BEGIN ENTRIES SHOWN

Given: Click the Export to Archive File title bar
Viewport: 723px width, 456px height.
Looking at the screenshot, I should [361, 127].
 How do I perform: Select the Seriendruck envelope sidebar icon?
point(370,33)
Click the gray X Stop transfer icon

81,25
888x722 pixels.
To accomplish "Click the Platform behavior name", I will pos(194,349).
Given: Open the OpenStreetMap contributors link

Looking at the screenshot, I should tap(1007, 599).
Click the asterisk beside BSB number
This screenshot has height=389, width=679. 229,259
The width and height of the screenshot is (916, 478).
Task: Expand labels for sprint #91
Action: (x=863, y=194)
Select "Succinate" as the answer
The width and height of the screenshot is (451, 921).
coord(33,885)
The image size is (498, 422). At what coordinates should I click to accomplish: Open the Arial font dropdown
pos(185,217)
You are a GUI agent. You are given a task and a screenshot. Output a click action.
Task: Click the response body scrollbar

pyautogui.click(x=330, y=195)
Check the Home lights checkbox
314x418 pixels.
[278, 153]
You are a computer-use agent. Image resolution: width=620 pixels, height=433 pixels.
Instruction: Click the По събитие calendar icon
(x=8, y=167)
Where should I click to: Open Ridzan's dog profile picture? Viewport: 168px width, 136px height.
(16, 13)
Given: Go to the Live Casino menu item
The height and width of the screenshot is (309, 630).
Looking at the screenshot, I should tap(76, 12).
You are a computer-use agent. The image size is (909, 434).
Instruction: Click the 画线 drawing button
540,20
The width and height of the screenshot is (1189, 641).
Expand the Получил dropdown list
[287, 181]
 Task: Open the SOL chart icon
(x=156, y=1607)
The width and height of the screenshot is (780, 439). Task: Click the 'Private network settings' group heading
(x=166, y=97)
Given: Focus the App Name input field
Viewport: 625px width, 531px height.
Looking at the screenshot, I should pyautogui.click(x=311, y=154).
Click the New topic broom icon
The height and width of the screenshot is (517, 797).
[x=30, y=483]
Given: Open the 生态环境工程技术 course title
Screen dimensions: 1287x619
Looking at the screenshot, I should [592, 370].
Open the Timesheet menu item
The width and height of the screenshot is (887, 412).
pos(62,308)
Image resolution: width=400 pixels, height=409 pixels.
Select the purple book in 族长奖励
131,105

END ENTRIES SHOWN

[WORK INSTRUCTION] Copy out all lines from the records where the word "menu" appears.

[REPLY]
Given: Go to the Live Casino menu item
Open the Timesheet menu item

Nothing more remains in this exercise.